PRE-TAX losses at the Shelbourne Hotel in Dublin narrowed to over €900,000 in 2010, new figures show.

As a result, accumulated losses at the company that owns the hotel, Shelbourne Hotel Holdings Ltd, stood at €209.3 million at the end of December 2010.

The chief factor behind the accumulated loss is a €155m write-down in the landmark property recorded in 2008.

At the end of December 2010, the company owed €286.3m to its creditors, including bank loans totalling €137m. Net liabilities stood at €191.6m.

The pre-tax loss of €906,570 in 2010 compares to a pre-tax loss of €4.56m in 2009.

Accounts just filed with the Companies Office show that the company increased its operating profit by 69% from €1.86m to €3.1m.

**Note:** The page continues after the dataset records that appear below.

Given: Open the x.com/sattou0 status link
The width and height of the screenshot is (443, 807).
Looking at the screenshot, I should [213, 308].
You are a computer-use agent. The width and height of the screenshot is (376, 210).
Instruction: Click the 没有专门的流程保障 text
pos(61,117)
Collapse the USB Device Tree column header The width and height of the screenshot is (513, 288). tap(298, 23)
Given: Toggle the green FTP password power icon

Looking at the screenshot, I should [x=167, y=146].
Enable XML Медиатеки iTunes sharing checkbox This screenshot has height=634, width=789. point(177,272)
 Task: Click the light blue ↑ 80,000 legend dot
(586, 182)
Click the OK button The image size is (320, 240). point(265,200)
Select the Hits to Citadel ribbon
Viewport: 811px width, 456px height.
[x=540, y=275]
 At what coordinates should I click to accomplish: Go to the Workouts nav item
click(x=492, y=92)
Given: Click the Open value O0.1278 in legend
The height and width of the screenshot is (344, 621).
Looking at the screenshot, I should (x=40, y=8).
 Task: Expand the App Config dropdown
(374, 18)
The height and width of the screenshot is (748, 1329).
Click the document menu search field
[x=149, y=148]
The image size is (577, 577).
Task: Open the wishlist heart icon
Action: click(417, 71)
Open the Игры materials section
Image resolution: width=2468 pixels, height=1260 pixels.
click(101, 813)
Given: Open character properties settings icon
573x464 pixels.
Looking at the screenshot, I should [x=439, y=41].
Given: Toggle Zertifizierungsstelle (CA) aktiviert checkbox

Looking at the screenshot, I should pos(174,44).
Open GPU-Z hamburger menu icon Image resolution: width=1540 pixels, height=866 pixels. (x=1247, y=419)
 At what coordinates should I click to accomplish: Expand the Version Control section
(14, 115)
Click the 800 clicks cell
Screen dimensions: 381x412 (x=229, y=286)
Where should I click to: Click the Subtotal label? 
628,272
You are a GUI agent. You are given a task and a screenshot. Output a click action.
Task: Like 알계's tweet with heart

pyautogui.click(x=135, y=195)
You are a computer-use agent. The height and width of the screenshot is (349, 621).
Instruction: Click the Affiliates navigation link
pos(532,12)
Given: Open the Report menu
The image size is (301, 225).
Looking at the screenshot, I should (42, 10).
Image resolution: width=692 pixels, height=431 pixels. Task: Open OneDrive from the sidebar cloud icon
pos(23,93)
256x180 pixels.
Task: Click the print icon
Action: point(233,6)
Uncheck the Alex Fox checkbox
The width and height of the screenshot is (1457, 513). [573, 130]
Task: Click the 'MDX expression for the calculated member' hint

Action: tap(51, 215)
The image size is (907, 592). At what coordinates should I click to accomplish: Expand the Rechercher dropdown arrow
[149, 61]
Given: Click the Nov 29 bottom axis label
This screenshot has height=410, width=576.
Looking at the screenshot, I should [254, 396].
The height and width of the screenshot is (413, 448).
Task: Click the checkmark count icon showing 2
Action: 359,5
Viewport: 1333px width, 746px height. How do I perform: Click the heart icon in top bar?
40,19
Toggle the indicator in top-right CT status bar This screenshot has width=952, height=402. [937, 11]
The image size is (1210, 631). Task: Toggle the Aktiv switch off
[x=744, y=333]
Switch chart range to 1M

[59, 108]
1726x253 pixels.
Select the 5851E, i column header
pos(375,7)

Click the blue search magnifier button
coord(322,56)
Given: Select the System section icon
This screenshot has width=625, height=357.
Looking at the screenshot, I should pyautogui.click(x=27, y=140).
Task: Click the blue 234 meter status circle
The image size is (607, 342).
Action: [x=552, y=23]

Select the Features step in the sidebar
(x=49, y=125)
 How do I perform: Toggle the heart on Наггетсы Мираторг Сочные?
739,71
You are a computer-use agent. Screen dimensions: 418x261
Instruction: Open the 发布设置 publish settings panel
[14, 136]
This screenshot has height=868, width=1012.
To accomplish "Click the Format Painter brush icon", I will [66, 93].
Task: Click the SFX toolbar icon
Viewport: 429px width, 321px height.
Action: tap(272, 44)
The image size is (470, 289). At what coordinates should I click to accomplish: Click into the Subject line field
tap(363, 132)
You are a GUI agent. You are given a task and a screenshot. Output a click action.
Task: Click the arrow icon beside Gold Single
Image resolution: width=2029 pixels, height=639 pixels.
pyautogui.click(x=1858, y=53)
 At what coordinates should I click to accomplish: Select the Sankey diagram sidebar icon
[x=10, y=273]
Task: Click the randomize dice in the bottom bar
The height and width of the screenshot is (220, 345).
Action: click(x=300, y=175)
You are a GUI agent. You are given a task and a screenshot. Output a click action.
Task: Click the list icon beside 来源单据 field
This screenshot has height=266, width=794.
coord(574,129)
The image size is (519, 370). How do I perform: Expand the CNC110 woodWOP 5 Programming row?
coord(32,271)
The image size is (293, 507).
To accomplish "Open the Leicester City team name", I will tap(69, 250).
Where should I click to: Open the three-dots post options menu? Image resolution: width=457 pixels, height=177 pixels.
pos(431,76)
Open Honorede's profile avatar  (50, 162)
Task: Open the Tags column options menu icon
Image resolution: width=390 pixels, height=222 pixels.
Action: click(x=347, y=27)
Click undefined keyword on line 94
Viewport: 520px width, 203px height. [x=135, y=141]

Bank interest payments totalled €4m in 2010 compared to €6.4m in 2009.

The directors state that they are “disappointed” with the company’s result.

A note states: “The hotel’s operators have reported improved operating profits in 2011 despite a fall in turnover for that period. The hotel’s trading performance continues to be profitable and key performance indicators have continued to improve throughout 2011.”

The directors state that they “are optimistic that the operating profit of the hotel will continue despite the poor economic conditions that will prevail”.

Prominent property developers including Bernard McNamara, David Courtney and Bernard Doyle purchased the property for €140m in 2004 and spent millions more on the refurbishment of the 265-room five-star hotel.

Mr Doyle and Mr McNamara are no longer directors, but are two of five shareholders that advanced unsecured interest free loans totalling €42m to the company that remained outstanding at the end of 2010.

The company’s revenues dropped from €22.8m to €22.3m in 2010.

The number of employees fell from 333 to 310 with staff costs declining from €9.4m to €9.1m.

The loss in 2010 takes account of non-cash depreciation cost of €1.32m showing that the company recorded a cash profit of €416,139 in 2010.

The company’s current loan facility expired in December 2009 and since then the loan facility has been an on demand facility.

A note to the accounts states that “the company continues to be dependent on the continuing financial support of the group’s lending institutions and the directors have not been made aware of any potential cessation in its bank facilities.”

The directors state that they acknowledge the difficulties facing the company in relation to future financing in the context of the economy in general, but have concluded that they have a reasonable expectation that the company will have adequate resources to continue in operational existence for the foreseeable future.

The directors value the hotel at €90m after its writedown and that no further adjustment is required.

The hotel, continues to be managed by Marriott International subsidiary, Torriam, which has a 20-year contract.